··· Excerpted passage ···

>If you have time, please look into any of Ethernet driver.
>There you will be able to see that certain device registers
>give you an indication of TX status. I want to know if that
>status is OK or not. Nothing more.
Agreed -- all of the Ethernet controllers I've seen made that
information available. The problem is that it's extremely
difficult (with current stack/driver designs) to get that
status info back up to the application. At the point where the
Tx failure status is known, the driver typically doesn't know
to whom the failed packet belongs.
[...]
Quote:>>Since there is no difference between a frame being transmitted
>>and not received and a frame not being transmitted, then you
>The difference is the status provided by Ethernet controller on
>TX_DONE interrupt.
Right, but in either case, an application has to do the same
thing. If the action taken by the app is the same for two
cases, then it can be argued that it's not required that the
appliction know which case occured, only that one of them
occured.

··· Stored data ···

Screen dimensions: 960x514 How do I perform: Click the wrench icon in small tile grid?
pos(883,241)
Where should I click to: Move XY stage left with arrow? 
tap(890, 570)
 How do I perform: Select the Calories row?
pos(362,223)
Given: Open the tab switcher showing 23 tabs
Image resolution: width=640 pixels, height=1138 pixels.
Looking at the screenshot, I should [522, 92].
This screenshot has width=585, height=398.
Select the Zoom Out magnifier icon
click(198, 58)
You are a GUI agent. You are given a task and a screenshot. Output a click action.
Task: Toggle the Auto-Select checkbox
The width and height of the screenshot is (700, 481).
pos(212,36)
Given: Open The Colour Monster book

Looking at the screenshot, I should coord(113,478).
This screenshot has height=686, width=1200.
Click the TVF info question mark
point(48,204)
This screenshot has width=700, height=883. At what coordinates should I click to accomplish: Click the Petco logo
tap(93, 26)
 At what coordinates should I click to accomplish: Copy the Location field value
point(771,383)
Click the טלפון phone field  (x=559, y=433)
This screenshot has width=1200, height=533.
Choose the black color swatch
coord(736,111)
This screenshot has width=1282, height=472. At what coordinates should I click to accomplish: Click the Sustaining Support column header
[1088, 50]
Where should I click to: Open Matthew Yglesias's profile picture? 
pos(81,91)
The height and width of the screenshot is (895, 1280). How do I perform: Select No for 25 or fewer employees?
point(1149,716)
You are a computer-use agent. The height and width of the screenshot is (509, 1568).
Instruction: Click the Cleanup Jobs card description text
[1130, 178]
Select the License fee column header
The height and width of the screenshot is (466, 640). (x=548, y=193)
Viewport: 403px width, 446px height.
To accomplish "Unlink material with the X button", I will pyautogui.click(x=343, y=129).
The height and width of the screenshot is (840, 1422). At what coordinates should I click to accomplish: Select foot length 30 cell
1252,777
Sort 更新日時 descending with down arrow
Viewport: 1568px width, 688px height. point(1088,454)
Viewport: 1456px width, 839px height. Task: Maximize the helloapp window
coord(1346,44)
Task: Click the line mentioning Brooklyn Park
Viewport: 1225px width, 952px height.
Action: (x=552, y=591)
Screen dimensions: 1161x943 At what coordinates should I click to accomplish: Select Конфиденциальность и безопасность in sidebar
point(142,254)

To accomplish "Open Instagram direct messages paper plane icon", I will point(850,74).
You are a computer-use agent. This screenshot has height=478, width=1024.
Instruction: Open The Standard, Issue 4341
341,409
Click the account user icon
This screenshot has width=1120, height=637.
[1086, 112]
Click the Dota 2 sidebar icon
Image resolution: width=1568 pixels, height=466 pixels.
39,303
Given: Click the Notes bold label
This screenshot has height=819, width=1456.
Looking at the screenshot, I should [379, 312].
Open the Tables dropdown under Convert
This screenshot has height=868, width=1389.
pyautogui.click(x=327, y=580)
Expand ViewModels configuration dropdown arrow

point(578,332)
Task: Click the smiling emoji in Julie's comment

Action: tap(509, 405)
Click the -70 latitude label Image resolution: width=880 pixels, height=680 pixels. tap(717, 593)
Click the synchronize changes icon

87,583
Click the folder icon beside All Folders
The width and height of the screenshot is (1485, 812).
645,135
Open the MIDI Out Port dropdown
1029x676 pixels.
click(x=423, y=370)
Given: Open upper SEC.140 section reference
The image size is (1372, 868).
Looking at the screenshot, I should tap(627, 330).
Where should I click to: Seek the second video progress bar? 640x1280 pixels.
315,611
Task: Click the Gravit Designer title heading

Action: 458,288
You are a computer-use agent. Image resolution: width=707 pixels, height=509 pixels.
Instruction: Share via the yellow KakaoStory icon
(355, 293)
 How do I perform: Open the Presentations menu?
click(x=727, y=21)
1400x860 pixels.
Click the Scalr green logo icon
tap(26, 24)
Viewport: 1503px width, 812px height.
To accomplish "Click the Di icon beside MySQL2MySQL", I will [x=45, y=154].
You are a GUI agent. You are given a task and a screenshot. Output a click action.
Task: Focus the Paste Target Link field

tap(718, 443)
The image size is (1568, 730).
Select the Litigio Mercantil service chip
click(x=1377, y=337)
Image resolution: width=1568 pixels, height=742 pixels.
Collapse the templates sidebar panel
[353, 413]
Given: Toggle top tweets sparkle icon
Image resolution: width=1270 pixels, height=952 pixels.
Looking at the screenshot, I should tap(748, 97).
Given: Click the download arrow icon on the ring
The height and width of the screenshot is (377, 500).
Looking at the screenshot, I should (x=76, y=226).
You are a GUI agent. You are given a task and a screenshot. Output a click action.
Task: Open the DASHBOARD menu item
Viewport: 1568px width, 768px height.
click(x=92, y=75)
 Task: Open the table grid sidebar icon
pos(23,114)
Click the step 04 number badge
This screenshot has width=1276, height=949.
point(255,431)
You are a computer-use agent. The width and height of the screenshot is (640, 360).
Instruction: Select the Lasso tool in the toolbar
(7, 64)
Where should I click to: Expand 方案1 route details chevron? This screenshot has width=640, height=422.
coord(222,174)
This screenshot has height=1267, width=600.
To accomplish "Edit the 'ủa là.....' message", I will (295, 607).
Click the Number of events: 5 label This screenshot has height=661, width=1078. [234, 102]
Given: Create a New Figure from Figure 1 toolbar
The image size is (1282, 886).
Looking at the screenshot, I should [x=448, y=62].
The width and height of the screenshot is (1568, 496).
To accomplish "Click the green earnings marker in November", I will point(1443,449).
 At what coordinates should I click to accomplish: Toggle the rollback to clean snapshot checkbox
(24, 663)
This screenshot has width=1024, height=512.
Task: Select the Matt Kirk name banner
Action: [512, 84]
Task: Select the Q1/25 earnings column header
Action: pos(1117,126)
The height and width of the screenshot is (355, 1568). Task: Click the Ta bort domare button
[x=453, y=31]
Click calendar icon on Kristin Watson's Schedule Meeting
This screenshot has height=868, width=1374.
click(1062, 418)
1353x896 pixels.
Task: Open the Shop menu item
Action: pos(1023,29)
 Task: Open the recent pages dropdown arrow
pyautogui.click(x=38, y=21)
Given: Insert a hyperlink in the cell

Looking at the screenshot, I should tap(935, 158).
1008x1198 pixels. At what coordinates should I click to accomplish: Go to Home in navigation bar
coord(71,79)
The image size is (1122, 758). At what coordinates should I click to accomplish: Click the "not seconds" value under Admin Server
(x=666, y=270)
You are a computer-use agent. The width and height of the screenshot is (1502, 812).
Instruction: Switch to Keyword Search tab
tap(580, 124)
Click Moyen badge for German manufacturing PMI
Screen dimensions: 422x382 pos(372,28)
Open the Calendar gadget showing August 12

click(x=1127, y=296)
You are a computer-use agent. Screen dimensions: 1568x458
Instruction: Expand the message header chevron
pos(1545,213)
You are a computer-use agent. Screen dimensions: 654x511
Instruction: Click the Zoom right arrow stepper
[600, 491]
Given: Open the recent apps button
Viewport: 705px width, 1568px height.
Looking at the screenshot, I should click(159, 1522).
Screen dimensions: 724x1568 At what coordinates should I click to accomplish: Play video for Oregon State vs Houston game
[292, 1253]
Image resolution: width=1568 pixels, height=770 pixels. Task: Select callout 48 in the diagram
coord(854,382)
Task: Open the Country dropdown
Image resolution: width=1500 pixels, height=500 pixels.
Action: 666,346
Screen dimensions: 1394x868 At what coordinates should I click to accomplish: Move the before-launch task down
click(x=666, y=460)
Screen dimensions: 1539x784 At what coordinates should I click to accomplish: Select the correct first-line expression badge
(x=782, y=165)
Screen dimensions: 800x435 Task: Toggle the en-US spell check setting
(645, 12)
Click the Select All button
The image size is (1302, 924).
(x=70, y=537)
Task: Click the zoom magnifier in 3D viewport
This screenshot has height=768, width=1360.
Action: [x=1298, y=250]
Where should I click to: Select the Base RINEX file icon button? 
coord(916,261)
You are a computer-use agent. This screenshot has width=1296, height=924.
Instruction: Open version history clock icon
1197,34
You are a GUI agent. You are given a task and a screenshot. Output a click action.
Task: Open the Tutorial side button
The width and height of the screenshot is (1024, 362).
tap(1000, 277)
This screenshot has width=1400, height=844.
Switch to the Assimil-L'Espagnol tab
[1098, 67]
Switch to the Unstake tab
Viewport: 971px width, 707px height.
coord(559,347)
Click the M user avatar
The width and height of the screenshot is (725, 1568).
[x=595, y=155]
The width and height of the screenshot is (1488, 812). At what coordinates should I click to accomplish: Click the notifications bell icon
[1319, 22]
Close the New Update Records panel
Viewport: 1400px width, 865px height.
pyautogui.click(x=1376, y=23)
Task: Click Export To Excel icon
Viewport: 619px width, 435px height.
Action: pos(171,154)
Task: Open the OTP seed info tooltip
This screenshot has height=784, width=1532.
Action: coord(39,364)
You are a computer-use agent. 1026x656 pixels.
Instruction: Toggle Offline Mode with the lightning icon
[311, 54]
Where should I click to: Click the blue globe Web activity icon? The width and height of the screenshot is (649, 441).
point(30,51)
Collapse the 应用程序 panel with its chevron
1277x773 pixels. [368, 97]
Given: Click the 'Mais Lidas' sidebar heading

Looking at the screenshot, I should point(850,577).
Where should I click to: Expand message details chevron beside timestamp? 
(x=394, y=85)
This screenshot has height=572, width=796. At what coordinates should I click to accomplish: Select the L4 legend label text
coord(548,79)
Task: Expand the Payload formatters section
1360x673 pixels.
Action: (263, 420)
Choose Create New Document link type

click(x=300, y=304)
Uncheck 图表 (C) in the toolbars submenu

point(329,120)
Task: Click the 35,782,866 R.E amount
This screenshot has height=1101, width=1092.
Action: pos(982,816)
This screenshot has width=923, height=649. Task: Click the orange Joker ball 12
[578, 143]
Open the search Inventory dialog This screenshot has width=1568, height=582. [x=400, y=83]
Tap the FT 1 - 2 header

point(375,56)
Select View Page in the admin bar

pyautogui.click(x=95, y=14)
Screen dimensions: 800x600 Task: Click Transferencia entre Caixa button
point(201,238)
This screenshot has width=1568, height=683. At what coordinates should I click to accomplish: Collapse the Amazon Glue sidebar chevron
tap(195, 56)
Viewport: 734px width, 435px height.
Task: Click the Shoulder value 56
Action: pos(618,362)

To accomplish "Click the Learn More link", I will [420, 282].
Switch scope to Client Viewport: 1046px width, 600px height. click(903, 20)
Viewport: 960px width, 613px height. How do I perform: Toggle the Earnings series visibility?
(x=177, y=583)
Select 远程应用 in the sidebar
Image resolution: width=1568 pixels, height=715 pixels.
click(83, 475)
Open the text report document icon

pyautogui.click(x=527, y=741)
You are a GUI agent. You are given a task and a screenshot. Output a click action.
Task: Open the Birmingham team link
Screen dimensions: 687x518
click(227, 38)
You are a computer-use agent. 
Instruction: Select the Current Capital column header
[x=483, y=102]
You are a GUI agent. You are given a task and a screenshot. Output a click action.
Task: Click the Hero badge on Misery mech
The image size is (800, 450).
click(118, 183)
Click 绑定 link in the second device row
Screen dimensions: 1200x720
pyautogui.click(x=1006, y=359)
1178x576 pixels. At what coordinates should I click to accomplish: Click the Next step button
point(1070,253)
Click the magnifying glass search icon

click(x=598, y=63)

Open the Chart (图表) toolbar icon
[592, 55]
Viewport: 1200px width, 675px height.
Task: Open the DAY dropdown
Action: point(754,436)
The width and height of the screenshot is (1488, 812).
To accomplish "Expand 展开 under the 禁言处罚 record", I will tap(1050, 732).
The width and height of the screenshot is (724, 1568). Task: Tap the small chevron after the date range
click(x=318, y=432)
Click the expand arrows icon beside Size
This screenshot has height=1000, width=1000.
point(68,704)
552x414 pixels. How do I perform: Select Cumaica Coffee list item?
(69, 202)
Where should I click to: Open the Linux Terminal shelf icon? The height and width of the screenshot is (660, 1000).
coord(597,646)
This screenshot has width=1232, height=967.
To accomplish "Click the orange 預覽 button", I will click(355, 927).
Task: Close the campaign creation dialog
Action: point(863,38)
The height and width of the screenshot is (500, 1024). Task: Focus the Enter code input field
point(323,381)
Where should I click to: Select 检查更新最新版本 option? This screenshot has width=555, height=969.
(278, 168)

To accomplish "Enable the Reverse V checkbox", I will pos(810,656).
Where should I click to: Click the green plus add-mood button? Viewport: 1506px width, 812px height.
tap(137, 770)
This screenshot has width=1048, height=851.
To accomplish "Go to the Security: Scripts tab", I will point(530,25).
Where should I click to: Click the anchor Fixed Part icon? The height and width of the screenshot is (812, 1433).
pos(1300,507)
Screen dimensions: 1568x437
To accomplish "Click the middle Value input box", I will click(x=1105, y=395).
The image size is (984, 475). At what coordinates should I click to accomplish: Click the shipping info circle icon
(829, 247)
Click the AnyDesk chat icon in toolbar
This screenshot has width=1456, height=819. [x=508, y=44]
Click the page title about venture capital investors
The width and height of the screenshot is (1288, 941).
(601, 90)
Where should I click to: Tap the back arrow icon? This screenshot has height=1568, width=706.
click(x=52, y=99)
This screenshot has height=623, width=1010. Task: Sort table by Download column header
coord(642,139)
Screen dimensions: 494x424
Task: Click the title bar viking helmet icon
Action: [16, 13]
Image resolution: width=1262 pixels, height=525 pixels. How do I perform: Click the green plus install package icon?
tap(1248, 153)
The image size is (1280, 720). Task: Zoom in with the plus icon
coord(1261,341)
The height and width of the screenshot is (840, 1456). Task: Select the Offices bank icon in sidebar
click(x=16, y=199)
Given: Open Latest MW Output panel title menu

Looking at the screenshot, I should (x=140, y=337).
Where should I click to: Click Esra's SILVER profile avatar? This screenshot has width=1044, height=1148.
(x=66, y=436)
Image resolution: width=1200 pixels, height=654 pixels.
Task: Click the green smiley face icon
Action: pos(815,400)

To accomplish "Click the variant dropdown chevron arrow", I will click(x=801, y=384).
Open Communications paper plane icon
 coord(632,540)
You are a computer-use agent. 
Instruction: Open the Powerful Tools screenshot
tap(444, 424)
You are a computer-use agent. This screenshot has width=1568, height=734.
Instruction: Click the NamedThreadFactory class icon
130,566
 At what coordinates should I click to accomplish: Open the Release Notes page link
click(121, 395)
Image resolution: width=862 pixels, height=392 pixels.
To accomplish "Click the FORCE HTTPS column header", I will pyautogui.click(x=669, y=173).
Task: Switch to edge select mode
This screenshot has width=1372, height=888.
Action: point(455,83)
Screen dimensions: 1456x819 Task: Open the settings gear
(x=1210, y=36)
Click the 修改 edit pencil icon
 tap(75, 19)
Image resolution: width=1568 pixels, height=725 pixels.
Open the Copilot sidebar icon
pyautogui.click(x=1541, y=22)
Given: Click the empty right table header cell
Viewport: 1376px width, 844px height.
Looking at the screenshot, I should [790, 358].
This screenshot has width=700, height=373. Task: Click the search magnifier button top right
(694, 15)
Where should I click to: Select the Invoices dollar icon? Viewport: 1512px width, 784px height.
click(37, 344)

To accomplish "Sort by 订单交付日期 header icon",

···

Set task 1 —
Answer these about the Ethernet discussion, each on its own line:
(a) What does the reply call extremely difficult with current stack/driver designs?
(b) When the Tx failure status is known, what does the driver typically not know?
(c) What does the quoted message name as the difference between the two cases?
Set task 2 —
Please echo the Ethernet discussion word for word, starting at the words "Agreed -- all" and stopping after "failed packet belongs.".

Written response 1 —
(a) Getting the TX status info back up to the application.
(b) To whom the failed packet belongs.
(c) The status provided by the Ethernet controller on the TX_DONE interrupt.

Written response 2 —
Agreed -- all of the Ethernet controllers I've seen made that
information available. The problem is that it's extremely
difficult (with current stack/driver designs) to get that
status info back up to the application. At the point where the
Tx failure status is known, the driver typically doesn't know
to whom the failed packet belongs.